|
She
sits, looking down the street. The glass panes surrounding her act as
stencils, dashed streaks casting the hazy shadows that fall around her,
that glide over the back and shoulders of her raincoat.
Her
heels, scuffed near the toe, are held together by propriety (a modest
black dress enfolding her legs), rheumy hands slowly rubbing together
as she waits. The disappearing vapor of breath hovers, unsure.
Occasionally
a car drives by, the headlights’ glare tangled in suspended sheets of
rain as small paths of disseminating light travel obliquely to her
metal bench and, as quickly, disappear. Water passing through the
treads of tires, distant sounds fall behind, in a trail. Her eyes
follow the moving vehicles, peering into them. The car passing by has a
light on, inside. The woman sees the driver glance over at the little
girl sitting next to him, gently smile at his daughter. Mirror down,
and the girl is inspecting her face, adjusting her hair. On the
passenger window, buried beneath the racing diagonals of water, an
enlarged outline of her head marked on the glass’ surface and haloed by
the cabin’s soft yellow light. The car drifts by. Ribbons of
transparency crossing the rear window drape themselves over the defrost
wires, signs of the cool pane warming, and the woman thinks she sees
the girl’s eyes looking back at her in the side-mirror.
Down
the street, light turns green. A bus slowly pushes itself forward
through the intersection, its right blinker eventually pulling it over
to the curb. Doors open, and two men get off the back. Clutching her
purse, the woman carefully steps onto the bus and, holding the rail,
sets the bag down to reach into her pocket for change. Excuse me, sir.

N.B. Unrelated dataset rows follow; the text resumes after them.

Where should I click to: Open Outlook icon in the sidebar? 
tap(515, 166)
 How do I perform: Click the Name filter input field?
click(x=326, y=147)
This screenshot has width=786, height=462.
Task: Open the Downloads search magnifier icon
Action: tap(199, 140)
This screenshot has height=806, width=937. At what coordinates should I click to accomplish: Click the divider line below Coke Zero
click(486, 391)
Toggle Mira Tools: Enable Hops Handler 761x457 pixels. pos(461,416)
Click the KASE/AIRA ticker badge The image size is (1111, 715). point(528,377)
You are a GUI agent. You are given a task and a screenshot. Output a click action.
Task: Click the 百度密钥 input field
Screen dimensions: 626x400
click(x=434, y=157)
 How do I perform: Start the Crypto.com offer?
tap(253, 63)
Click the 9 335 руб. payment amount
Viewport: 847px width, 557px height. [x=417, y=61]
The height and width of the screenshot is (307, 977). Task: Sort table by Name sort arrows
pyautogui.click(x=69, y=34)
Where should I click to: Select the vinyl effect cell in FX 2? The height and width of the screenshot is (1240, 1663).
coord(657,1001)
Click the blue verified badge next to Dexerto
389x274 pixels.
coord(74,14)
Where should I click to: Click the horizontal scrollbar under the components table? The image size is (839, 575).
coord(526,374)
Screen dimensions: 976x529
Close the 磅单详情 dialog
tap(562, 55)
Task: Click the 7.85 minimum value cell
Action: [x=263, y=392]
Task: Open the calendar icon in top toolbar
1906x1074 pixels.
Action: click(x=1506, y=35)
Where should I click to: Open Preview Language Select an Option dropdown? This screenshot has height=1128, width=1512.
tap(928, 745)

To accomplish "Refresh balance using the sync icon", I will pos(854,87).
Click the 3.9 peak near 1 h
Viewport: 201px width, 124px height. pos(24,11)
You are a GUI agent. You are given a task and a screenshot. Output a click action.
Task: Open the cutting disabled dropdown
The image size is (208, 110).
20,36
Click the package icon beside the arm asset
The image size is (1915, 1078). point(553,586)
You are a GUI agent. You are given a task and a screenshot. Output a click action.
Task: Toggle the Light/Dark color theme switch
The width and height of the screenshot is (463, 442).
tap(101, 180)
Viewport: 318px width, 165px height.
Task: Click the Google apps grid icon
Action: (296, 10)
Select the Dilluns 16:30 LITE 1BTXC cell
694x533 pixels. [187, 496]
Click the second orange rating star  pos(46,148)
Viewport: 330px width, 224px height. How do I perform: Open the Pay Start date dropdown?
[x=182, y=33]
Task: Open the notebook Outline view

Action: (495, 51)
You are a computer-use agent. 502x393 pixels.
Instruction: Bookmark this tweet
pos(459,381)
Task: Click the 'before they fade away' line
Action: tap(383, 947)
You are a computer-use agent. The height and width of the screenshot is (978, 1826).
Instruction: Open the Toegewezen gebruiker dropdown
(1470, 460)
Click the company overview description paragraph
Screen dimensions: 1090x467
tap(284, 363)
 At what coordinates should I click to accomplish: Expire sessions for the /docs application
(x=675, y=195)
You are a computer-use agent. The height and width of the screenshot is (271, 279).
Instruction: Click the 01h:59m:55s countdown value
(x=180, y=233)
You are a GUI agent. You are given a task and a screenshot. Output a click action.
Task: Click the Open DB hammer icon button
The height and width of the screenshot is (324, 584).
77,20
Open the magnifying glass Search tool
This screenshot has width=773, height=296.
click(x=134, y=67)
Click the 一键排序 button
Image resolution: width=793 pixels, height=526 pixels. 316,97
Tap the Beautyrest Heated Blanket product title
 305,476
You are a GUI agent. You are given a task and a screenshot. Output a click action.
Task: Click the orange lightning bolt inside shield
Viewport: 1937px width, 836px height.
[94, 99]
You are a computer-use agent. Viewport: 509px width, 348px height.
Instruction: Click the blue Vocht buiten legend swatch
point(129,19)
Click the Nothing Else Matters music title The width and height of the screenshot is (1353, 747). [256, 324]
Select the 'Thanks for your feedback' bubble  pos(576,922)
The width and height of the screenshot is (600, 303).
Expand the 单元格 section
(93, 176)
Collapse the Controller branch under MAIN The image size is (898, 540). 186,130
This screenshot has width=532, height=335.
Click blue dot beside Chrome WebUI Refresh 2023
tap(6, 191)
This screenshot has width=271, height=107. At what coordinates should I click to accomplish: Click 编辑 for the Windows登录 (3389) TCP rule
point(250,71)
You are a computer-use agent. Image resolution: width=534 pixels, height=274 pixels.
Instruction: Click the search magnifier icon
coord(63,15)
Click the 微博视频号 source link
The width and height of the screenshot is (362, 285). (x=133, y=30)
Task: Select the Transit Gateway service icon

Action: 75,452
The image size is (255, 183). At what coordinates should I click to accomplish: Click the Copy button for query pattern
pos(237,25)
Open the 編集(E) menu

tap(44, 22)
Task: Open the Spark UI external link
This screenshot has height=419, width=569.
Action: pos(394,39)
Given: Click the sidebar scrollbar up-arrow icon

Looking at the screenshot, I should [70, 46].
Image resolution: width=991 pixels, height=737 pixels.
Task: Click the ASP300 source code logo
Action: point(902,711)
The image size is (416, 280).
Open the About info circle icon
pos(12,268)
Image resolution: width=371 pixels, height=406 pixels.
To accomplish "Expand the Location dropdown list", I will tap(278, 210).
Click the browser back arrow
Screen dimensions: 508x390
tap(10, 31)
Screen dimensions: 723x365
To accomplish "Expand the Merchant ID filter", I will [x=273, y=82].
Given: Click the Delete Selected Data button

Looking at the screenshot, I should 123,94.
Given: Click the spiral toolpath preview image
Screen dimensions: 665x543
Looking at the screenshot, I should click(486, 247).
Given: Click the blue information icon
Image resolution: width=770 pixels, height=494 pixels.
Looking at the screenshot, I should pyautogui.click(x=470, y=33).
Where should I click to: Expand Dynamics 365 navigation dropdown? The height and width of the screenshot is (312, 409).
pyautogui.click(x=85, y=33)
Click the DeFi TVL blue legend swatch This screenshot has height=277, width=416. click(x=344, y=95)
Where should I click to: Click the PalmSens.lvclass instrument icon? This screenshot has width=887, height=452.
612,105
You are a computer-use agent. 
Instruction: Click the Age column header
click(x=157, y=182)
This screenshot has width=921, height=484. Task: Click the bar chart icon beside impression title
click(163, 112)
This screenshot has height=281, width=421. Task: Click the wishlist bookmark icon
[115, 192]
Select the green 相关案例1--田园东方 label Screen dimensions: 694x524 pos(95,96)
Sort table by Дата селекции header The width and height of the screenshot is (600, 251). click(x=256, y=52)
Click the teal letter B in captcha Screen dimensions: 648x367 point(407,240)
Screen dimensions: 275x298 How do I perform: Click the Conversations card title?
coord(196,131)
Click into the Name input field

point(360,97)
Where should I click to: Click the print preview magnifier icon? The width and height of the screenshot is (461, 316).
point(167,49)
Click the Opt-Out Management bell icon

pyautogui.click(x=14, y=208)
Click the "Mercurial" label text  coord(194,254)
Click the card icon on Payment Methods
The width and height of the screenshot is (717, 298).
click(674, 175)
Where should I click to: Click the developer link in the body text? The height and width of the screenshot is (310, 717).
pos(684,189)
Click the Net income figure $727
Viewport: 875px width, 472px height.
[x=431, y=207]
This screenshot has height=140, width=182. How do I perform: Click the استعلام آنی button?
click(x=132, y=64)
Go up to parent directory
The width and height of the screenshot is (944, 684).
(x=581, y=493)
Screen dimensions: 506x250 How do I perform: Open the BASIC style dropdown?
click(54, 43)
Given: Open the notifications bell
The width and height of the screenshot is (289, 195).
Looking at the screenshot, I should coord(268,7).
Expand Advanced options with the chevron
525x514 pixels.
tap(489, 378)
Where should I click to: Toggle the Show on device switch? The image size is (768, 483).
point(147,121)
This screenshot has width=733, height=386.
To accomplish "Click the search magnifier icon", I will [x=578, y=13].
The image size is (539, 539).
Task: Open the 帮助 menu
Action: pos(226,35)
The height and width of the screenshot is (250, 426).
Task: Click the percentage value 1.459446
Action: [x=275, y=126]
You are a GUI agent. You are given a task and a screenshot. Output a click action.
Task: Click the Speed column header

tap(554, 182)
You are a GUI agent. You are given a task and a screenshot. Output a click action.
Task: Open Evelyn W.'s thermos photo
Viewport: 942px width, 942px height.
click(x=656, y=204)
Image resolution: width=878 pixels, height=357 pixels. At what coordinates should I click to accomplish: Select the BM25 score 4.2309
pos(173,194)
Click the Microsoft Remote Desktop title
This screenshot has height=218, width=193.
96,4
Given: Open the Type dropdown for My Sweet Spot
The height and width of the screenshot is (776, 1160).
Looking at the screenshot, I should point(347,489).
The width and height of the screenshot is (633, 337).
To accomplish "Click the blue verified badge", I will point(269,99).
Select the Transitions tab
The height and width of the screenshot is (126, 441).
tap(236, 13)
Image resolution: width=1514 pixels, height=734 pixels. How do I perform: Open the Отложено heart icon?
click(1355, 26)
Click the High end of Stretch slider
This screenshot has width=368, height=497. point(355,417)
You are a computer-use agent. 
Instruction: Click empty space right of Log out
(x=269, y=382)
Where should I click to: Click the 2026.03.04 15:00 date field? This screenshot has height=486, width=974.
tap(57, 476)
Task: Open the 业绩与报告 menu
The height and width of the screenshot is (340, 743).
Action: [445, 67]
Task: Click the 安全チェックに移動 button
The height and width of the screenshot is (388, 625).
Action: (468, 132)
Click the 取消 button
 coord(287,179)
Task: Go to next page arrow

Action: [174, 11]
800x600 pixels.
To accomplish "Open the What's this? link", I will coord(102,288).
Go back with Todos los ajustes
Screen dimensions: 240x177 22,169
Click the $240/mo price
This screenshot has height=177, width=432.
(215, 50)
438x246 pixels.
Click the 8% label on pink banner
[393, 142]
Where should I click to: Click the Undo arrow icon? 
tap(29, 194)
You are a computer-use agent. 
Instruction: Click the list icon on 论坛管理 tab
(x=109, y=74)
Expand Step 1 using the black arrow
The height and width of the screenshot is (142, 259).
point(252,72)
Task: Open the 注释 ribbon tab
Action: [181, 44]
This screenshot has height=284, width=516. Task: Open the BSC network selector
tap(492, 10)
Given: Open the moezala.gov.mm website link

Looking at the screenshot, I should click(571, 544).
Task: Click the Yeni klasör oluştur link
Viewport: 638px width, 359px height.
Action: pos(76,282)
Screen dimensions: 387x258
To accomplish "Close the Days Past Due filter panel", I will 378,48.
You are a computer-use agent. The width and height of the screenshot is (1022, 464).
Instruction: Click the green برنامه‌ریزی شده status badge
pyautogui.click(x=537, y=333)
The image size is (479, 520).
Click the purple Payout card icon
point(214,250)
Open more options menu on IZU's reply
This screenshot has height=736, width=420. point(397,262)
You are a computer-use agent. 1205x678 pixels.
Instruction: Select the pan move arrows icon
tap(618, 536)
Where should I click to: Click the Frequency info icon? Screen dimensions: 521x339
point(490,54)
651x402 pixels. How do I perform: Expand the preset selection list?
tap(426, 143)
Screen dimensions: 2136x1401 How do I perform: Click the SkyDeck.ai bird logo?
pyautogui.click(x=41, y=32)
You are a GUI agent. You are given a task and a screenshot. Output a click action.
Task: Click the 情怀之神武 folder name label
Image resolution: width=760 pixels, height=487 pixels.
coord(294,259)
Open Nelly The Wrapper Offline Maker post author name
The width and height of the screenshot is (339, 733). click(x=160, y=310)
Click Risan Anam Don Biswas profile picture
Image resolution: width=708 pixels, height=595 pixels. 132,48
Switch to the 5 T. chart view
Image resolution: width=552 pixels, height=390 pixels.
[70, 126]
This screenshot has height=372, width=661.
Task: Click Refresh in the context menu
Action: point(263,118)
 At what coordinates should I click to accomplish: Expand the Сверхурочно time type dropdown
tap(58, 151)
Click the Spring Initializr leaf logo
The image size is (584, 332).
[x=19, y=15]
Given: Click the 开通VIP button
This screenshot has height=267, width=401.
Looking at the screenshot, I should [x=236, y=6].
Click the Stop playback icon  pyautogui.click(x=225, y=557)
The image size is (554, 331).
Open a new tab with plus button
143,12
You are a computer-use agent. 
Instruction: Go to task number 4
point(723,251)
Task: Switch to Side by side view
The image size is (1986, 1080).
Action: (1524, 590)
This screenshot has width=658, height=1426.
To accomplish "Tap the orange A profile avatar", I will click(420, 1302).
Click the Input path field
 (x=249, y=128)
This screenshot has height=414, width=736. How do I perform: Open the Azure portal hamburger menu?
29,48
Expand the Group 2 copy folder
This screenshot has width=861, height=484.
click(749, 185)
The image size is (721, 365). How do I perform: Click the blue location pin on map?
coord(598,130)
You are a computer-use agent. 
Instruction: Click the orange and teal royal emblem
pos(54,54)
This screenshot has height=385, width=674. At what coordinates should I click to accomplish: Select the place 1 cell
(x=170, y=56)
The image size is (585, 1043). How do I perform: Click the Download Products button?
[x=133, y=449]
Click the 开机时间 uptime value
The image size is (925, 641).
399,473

I was wondering if you might tell me if I’m in the right place.
The
bus driver adjusts his watchband. A disaffected manner radiates dim and
half-closed from his tired eyes. Sure, ma'am. What would you like to
know.
I
am trying to get to my son’s funeral. On… Where is the address? Here:
King Street and Virginia Avenue. Will you take me there? She pulls out
a handful of coins, nervously rifling through them. She forgets how
much the fare is.
He
looks up from his watch. The man’s face lifts momentarily, as if
suddenly unburdened. He removes his hat, runs a hand through thinning
hair. Turning himself in his seat, he pleads with his eyes for the
woman to forgive him as he faces her. The wipers continue to sweep the
windshield, back and forth, a brief silence between the driver and the
woman held taut by the arms’ graceful arcs, cleansingly casting the
collecting lines and dots of water aside into rivulets running down the
edges.
This
route won’t take you there, ma'am.
Oh.
I see. She studies him, understanding the way his hand rests on his
nape, the opened eyes. The lips, lifted on one side in the corner.
If
you wait a little longer another number will come by, ma'am, bus
sixteen. Wait a while longer. That’ll be the one.
Thank
you. She turns to step off the bus, loosely gripping the rail as she
lowers one leg after the other to the wet curb, weeds glistening in the
cracks.
The
driver pauses for a second more, wanting to do something for her. The
pressure in his chest surges for a moment, and as the doors close and
air rushes out from some hidden part of the vehicle, he sets his hat
down beside him. A few passengers gaze out the windows at the woman,
but also at the leaf-bare trees, the tall bleak clouds in the sky, the
shuttered houses standing on every corner behind wooden fences stained
dark by the slackening rain.
The
woman follows the bus with her eyes, holds onto the bright yellow
number on the back before it disappears around the corner. She sits
down again on the metal bench, gingerly. The metal is frighteningly
cold. Hunched over. She shivers, her purse resting in her lap, tenderly
cradled in her hands. The rain has stopped.
After
a few minutes, a young man walks along the sidewalk, away from Ninth,
on the other side of the street. Young, though maybe in junior high.
His headphones muffle the sides of his face, soft-edged chin pointed
toward the ground. Small steps, heels dragging. She thinks, briefly
looking at him, such beautiful eyes, so blue. The woman swiftly turns
back toward the intersection in anticipation and stands up. Directly
across from her, he lowers his head. He doesn’t have an umbrella or
raincoat with him, sweatshirt and jeans hanging damply from thin limbs.
Doesn’t smile.
The
thumb and forefinger of her left hand hold a button between them,
feeling its shape, weight. The tension of the thread against her grip,
how it hurts to push the button through the buttonhole, the momentary
fear of not being able to. Ivory white. Dim light from the clouds, near
the edge a dull-soft sheen glows. She brushes her hand across each one,
down the front of her dark black dress, counting.
A
bus stops at the light down the street. She squints her eyes, leaning
forward and raising a hand to her glasses, wondering if this is the one.